Will Smith, Spike Lee and Jada Pinkett Boycott the Oscars. Are they out of touch?


There are no Black nominees for the Oscars this year and some celebrities are not happy.  Jada Pinkett Smith, Will Smith and Spike Lee were notable Black stars who said that they would be boycotting the awards.  They also called upon others to do the same.

This begs the question:  Are they out of touch with the real problems of the world?  Particularly within the Black community?

While many average Black Americans face issues like mass incarceration, undereducation of children, and poverty, does it seem a bit trivial to “take a stand” in regard to the Academy Awards?  

When we think about educational issues, overflowing prisons and unemployment rates, is the inequality within the Awards a huge deal?  Of course, all racism is racism and all discrimination is discrimination.  But…

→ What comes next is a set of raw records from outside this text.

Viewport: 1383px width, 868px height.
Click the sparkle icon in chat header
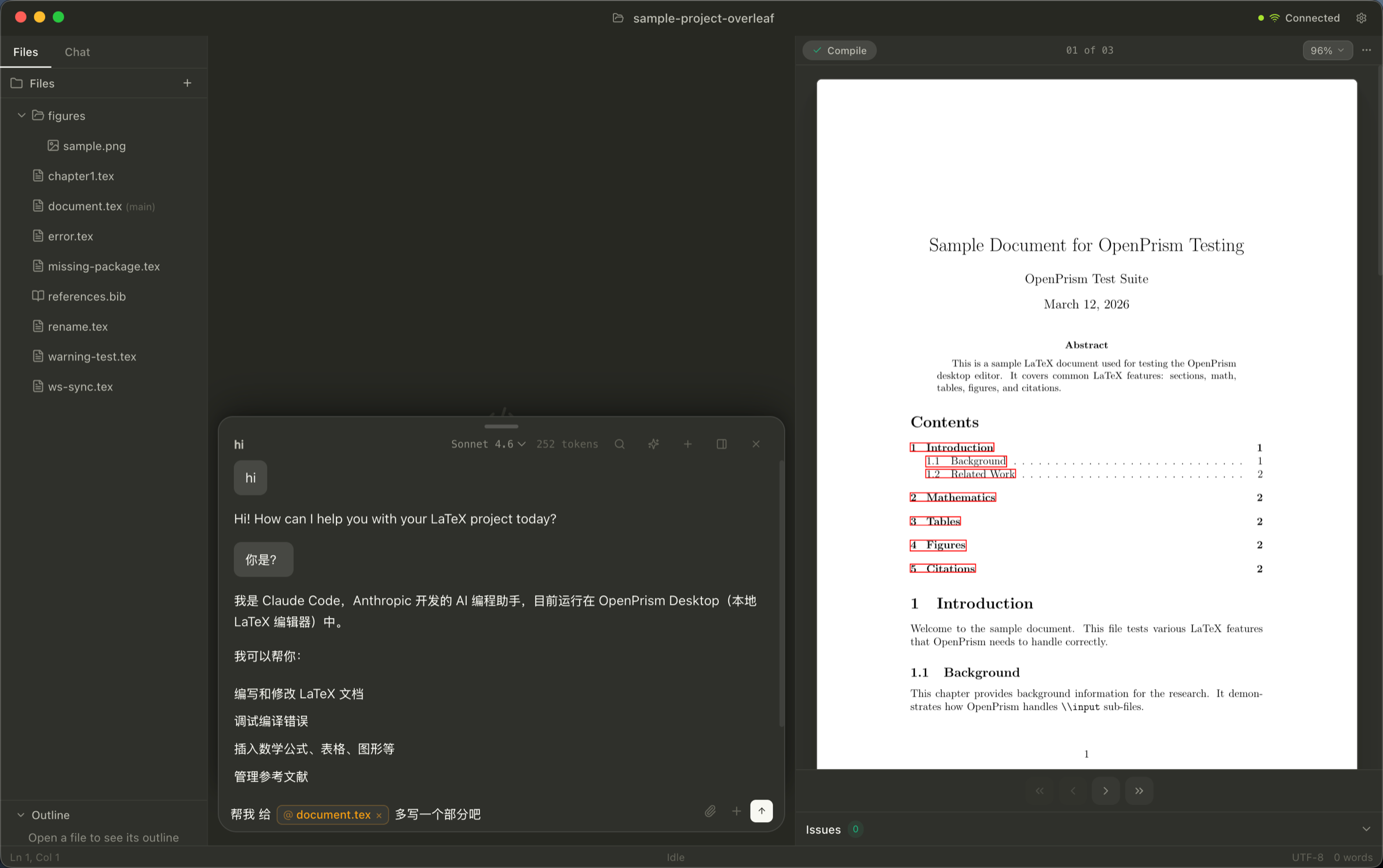[653, 444]
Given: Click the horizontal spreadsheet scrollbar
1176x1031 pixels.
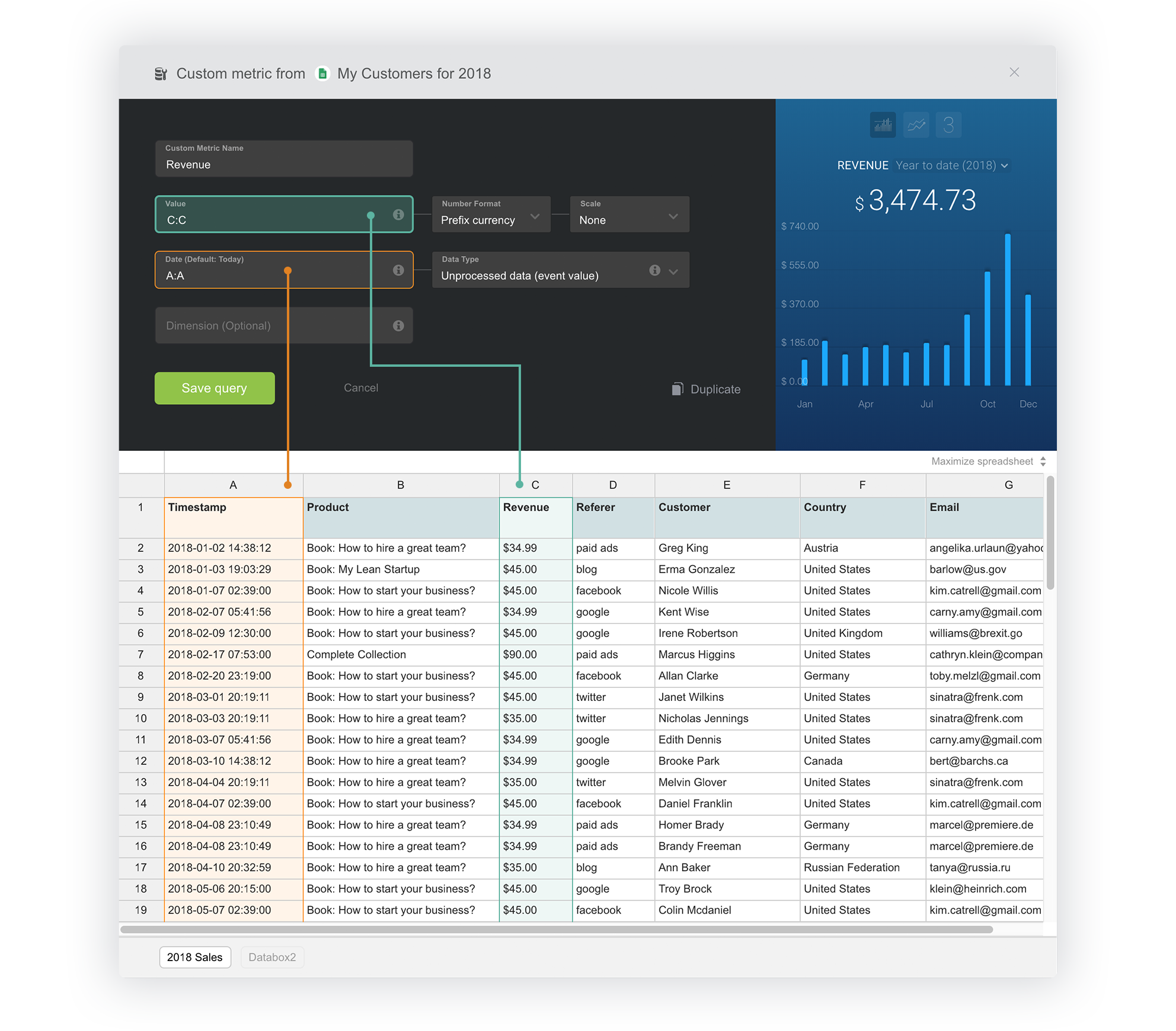Looking at the screenshot, I should 556,930.
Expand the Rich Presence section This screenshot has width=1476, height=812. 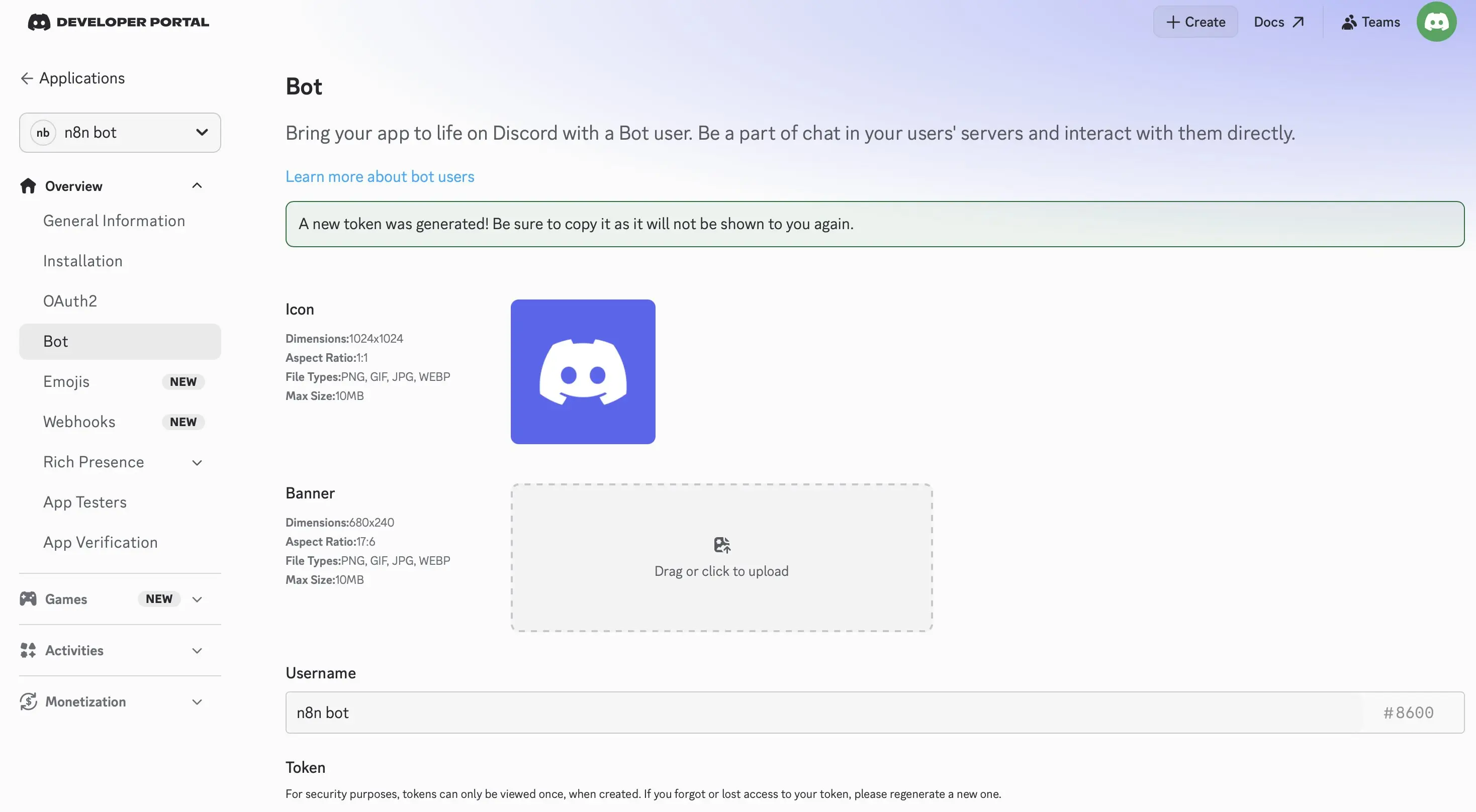[197, 462]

In this video, Janis Hubert (who co-starred with Will Smith on The Fresh Prince of Bel-Air) calls out the Smiths as needing to “get over themselves” and recalls the time that Will refused to help his co-stars get a raise. She’s not happy.

So, have the millions and millions of dollars, the huge success and the glaring limelight blinded these African Americans to what really matters within their community?

Spike Lee cheering on the New York Knicks from his floor seats.  Source: Flickr, Brian Horowitz

Walmart associates from around globe gather during the 2011 Walmart Shareholders’ Meeting. (photo by Spencer Tirey, Tirey Photography)


Jada Pinkett Smith and Will Smith at The 2010 Tony Awards. Photo credit: Flickr, Marlon E

Are Will and Spike just mad because they didn’t get nominated?  Have the Smiths‘ heads swollen so much that they, as Miss Hubert pointed out, think that they are Michelle and Barack Obama?

What do you think?  Is this a worthy cause or a waste of time?




Source: CNN.com


2 thoughts on “Will Smith, Spike Lee and Jada Pinkett Boycott the Oscars. Are they out of touch?

  1. Interesting question! Great quick read. I think equality in art, work, representation, access to education and money, etc. should be addressed at every level. At the very least it shows just one more example of the institutional racism at every level of our society. It illustrates that discrimination touches everyone–even the rich and famous.